We return to them. Sometimes the individual speeches, as this one, are masterpieces in themselves, but profoundly upsetting in the context of the plays they live in. Such is the moral ache of this one. The contextual racism is chilling.
Often, I've wanted poetry, gentle as the rain, to change my world. "The" world. The greatest anti-war play written, so I've believed, was Henry V; but how many performances does it take for us to know it, and to act? Could Portia's words, placed elsewhere—re-shape the vengeance that bleeds across today's Middle East? On every front? Oh, I wish. (Continent after continent.)
Twenty-two unrhymed iambic lines. And a haunting repetition of the "s" sounds — like an urgent hiss of wind. (Mercy. Strained. Blesseth. Sceptre. Kings. Seasons. Justice. Deeds.) ... My ear heeds all the inner music. And a recipe for a better humanity that takes no more effort than nature's rain. Why should he be merciful, our (collective) Shylock asks. Because it's gentle. Because it's easy, Portia offers. (It's not easy. But it could be, I mull. Unstrained as the light, and the sights and inner (angel) voices that my teenage Saint Joan chose fire for, rather than perpetual imprisonment and her society's so-called justice.)
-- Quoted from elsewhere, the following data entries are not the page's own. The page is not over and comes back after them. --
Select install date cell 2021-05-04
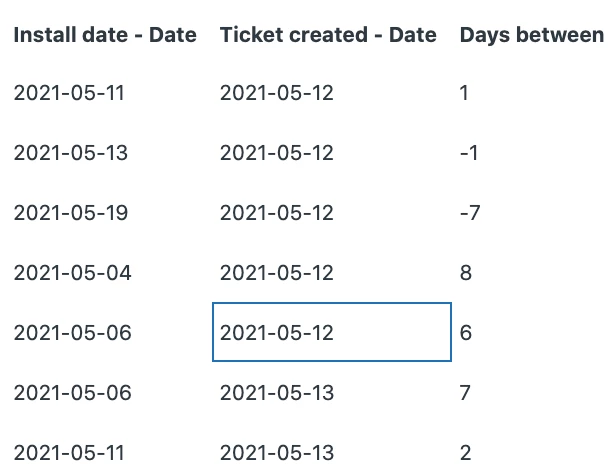This screenshot has width=612, height=474. pos(73,273)
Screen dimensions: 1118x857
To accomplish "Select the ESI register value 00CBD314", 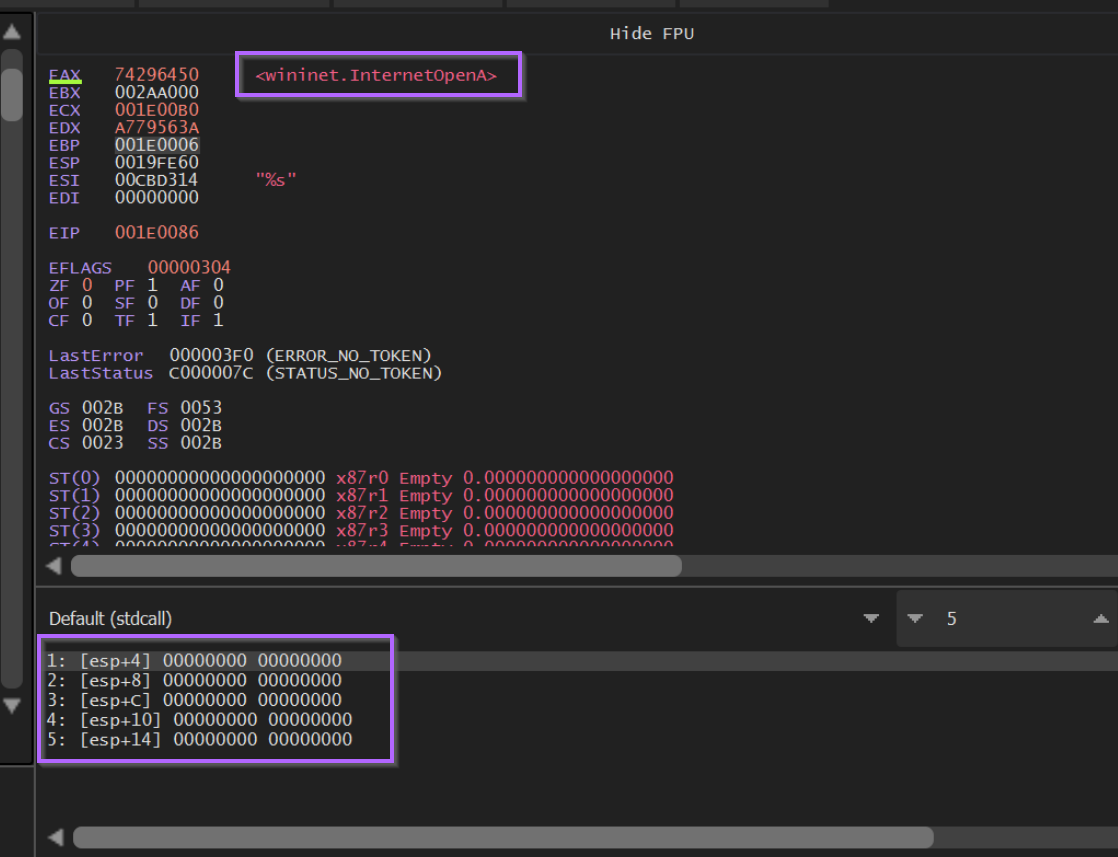I will [156, 180].
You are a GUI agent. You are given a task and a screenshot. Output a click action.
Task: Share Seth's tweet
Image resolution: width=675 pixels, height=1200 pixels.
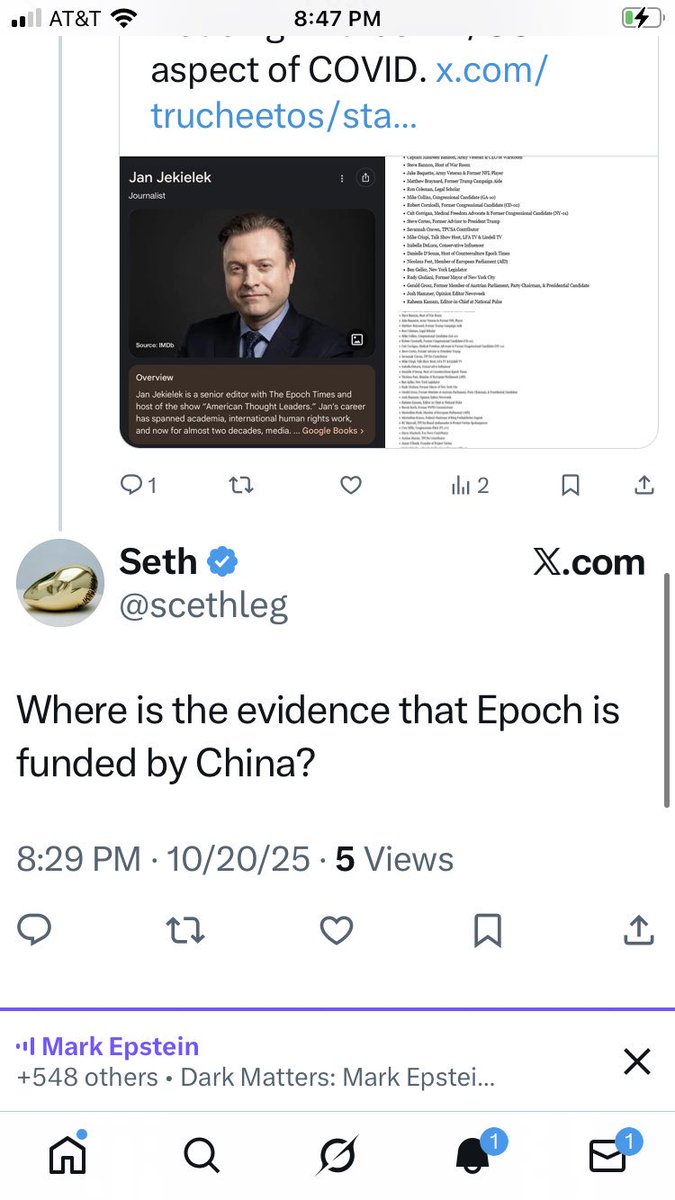pos(637,931)
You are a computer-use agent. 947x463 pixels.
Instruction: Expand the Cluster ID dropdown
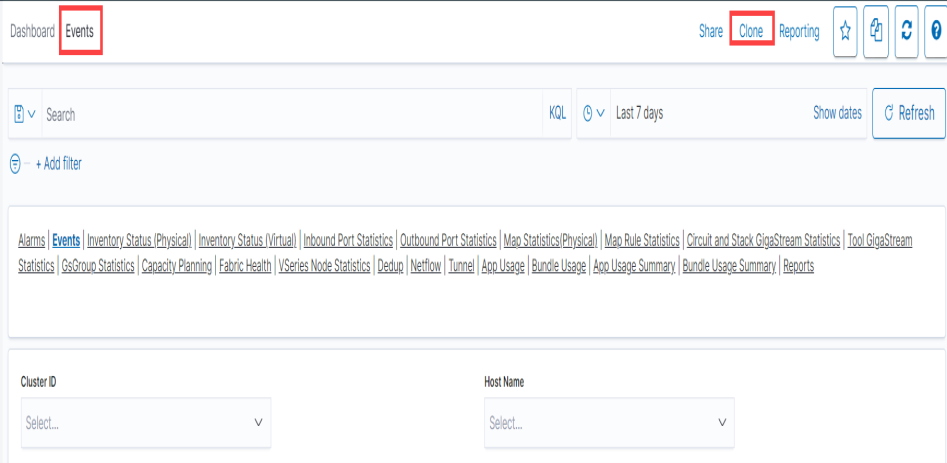pos(146,423)
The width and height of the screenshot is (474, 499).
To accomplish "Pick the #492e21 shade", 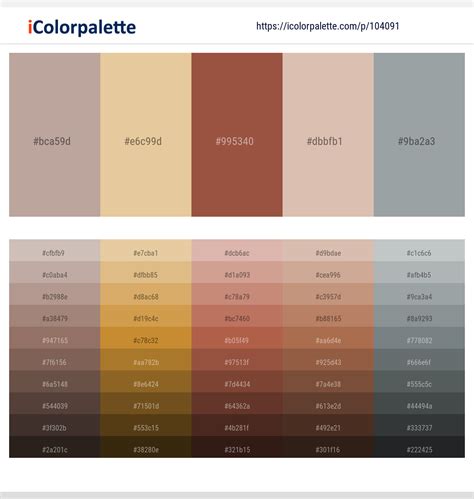I will point(328,425).
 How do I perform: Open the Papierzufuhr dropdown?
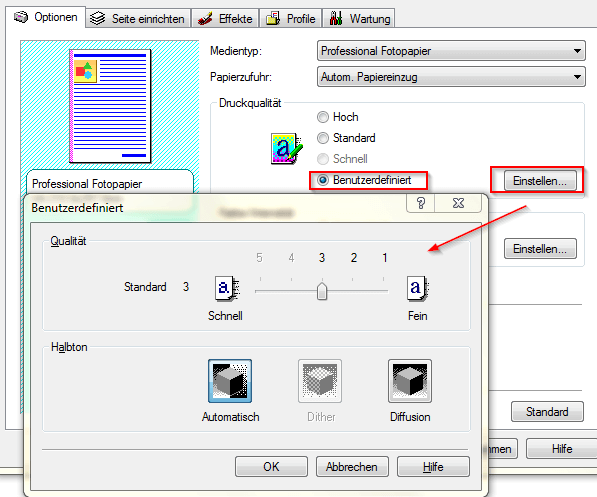451,77
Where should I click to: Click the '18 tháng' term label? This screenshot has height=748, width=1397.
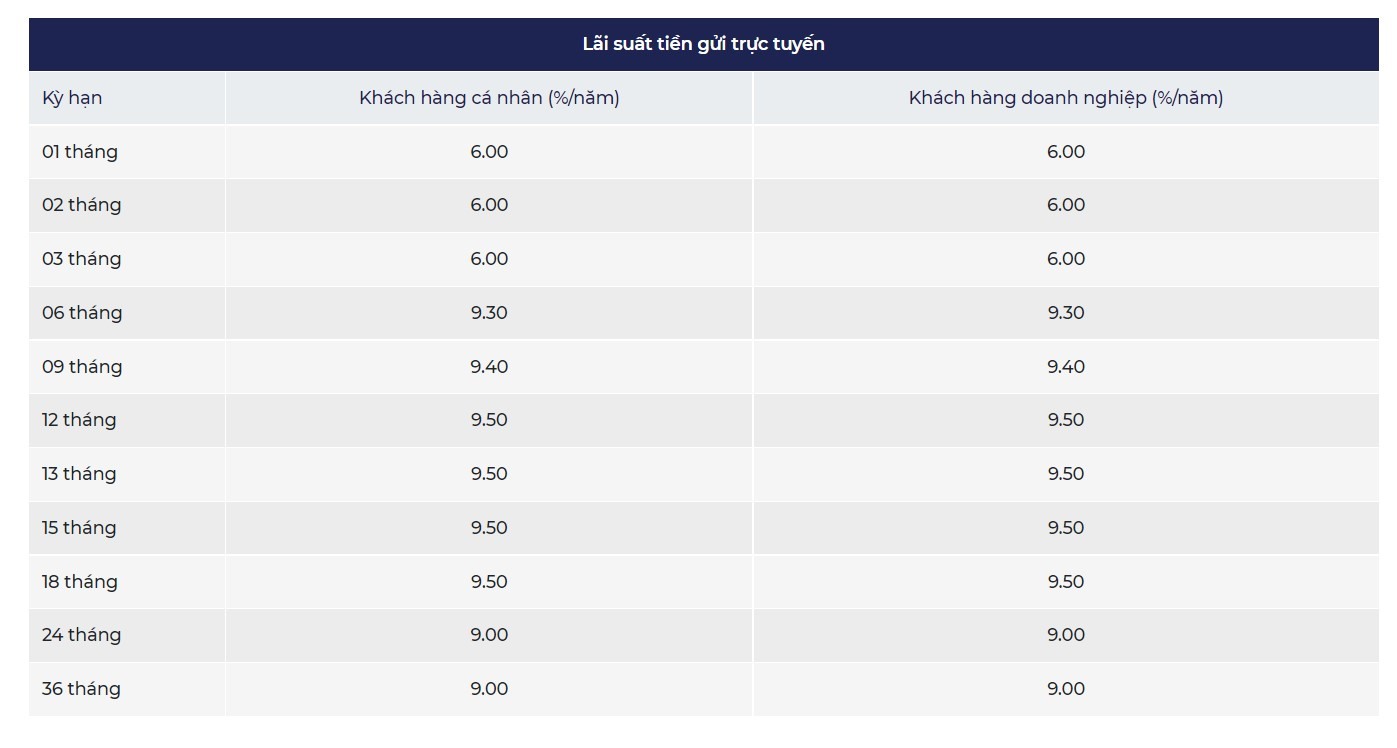pyautogui.click(x=79, y=582)
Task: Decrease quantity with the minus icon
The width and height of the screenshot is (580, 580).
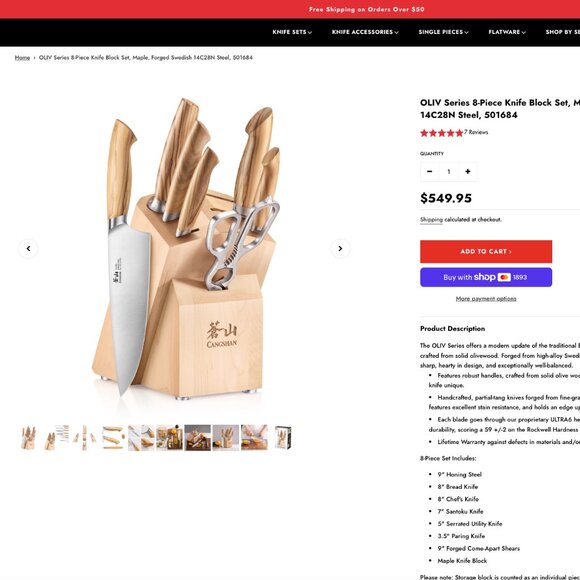Action: (429, 172)
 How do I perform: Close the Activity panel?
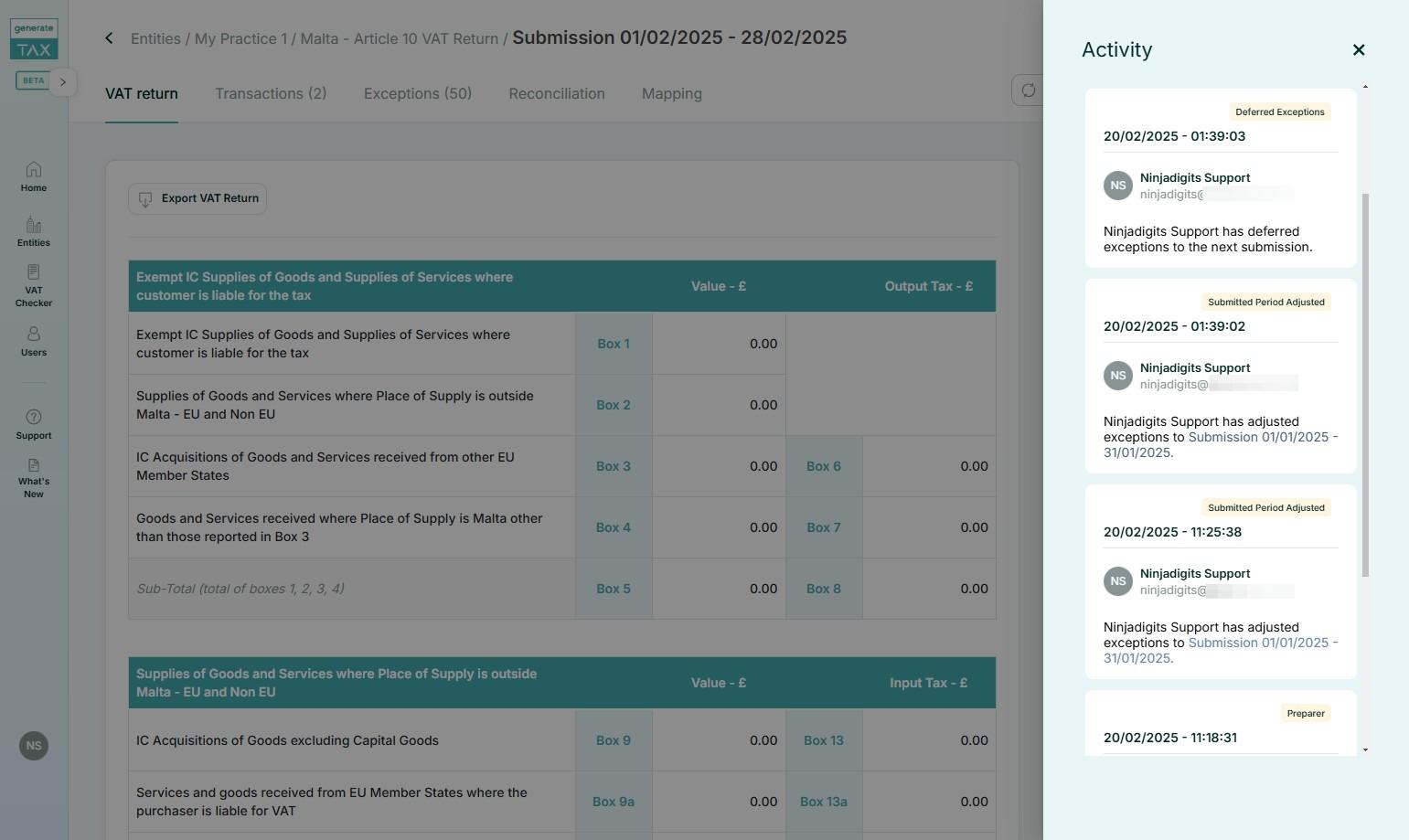pos(1358,50)
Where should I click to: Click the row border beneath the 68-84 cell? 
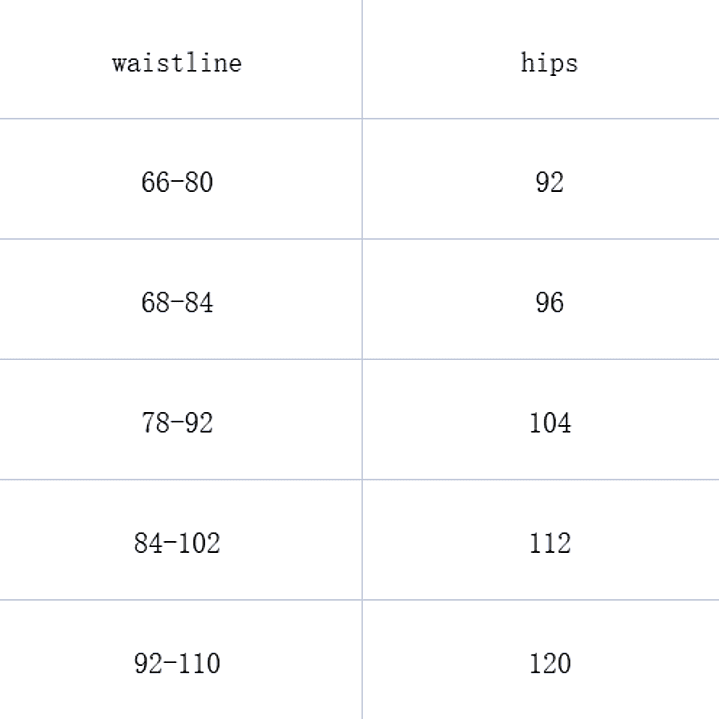pyautogui.click(x=177, y=359)
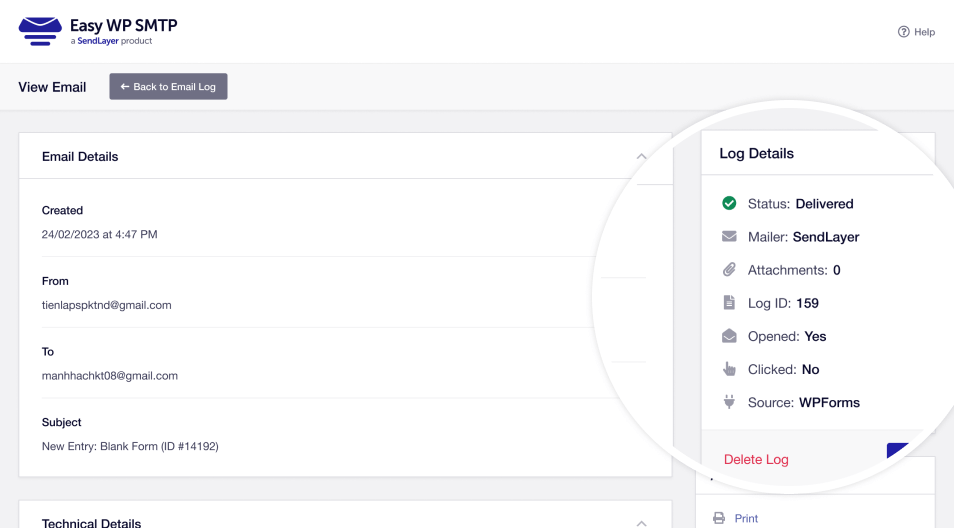Click the Source plug icon
The width and height of the screenshot is (954, 528).
[729, 402]
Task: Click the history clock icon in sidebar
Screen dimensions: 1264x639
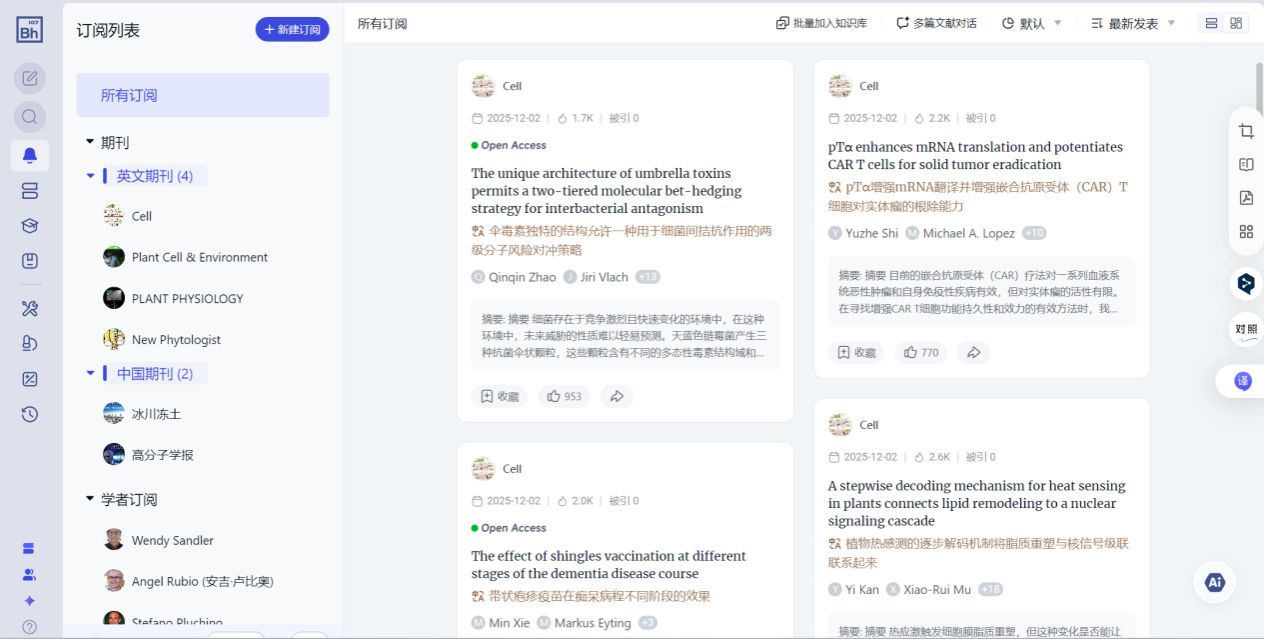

Two moments of dramatic poetry, I mull. (One, laws won't allow into public domain for more than another decade. But I find Saint Joan, and re-read it.) Recall how two women spoke to me at once, when I was very young—who plead in language that could and should change the world and the heart. And was the fictional Portia successful? In my mature readings, I understood that the push-button racism of the play and the speech, is all that could be seen, by many. I continued to re-read it, and to try to understand it. Even as a cry worth all the re-readings, for the needed kind of mercy, in our haunted times. Even as the many cry "no justice, no peace." )
I wish the quality of poetry were not strained. I return and return to the bard—to listen how. I call him a saint, quietly. For his many poet's miracles. Even for his Portia's cry for mercy, were it spoken today—to the stone minds of power—and to those who lack power, utterly. (Repeated and repeated.)
About Margo Berdeshevsky:
Margo Berdeshevsky's poetry collection, But a Passage in Wilderness, was published by The Sheep Meadow Press . Her honors include the Robert H. Winner Award from the Poetry Society of America, The Chelsea Poetry Award, Kalliope’s Sue Saniel Elkind, places in the Pablo Neruda and Ann Stanford Awards, 5 Pushcart Prize nominations (and a special mention citation in 2008 & 2009,) for works in leading literary journals including New Letters, Agni, The Southern Review, The Kenyon Review, Poetry Daily, Poetry International, Pool, Nimrod, Women's Studies Quarterly. She received the Ronald Sukenick/American Book Review award for innovative fiction, for "Beautiful Soon Enough," a collection of illustrated tales, forthcoming from Fiction Collective 2. Her novel, Vagrant, is also forthcoming, from Red Hen Press. She currently lives in Paris, where she is considering conversations with madame de Sévigné's ghost who lurks, maybe, in the courtyard.